CS: I’ve always liked showing slides of my work. In college you have to do it all the time. Some people hate it. It always gave me the opportunity to look at the images in a fresh way, and by talking about it with others, to change their meaning. When I got my first digital camera, I took thousands and thousands of photos. All kinds, from snapshots of family and friends, to streets and landmarks. Then, as I was going through these pictures, I started to identify certain recurring themes and sculptural issues. When I started working on Tough Guys and Soft Guys, I had been thinking about hard and soft sculpture for a while. I suppose the title came from a TV review of a programme where a British man went to live with an Ethiopian family and go hungry for a month. It said he was a soft man who does a tough thing. After editing the images down from an initial trawl of several hundred, they ended up being photos of my friends. Who all turned out to be softies. The lectures are a methodical way to identify those unresolved questions, filtered down from this large archive of images. I can draw in other, disparate material, and expand my understanding of the problem. I always need material to fill some missing link so I’m constantly on the lookout. It all feeds into the next lecture. Everything is connected to everything else. I enjoy that.
AC: On what subject did you base your first performances?
CS: Originally, the lecture series were supposed to be some kind of personal news update. They were called The Christian Sievers News of the World and took place monthly. It went on for two or three months, but soon became impossible to sustain. Also, there wasn’t that much happening.
AC: To your life?
CS: To my life and also to the world. It was the beginning of 2003 and the war in Iraq was about to start. Everybody was angry, and all you could do was to watch. When I say the exercise went on for only a few months it is because I never considered the third lecture finished. It was called On Look But Don’t Touch. It was a pretty tough piece about powerlessness, even more so since the text was very personal. But at least I managed to keep my eyes open. The images were of barriers, fences and other obstructing devices in the street; reflective and fogged-up windows. When asked to propose a work for Do Not Interrupt Your Activities I thought I would come back to this lecture and finish it. I have sent out a questionnaire to friends and acquaintances and asked among other questions: ‘What do you prefer, darkness or light?’ and ‘Where would you rather be right now?’ Somebody answered: ‘I like sex in the dark’. This funny quote summed up quite well the issue of whether you prefer to see or not to see. Another person said: ‘It’s easier to orientate and tell colours apart, without light I could not work, shower, cook, drive a car, could not tell who is in front of me or which is the way home.’

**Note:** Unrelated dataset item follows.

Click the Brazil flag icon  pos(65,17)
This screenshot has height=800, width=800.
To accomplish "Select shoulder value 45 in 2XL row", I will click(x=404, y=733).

AC: Are there any disciplines located outside the arts that inform your practice?
CS: The Wunderkammer approach interests me. This is the German term for cabinet of curiosity. It is a collection of everything there is in the world gathered in one room. It leads to asking questions about the world and how these objects relate to each other. My lectures work similarly. An image of the world in 30 photos is a bit like a baroque Wunderkammer. It also makes me think of German art historian Aby Warburg and Image-Atlas MNEMOSYNE, the great atlas of the visual world he developed in the 1920s.
AC: How these objects relate to each other is not only up to the person who has installed them, but also relies on the narrative or interpretation supplied by the viewer. This is also true of your performances that, at first glance, look very formal and prepared, but are at the same time cryptic and very open to various interpretations.
CS: The beauty of this is that regularly people tell me about the connections they have made, often ideas I had never thought of during the research process.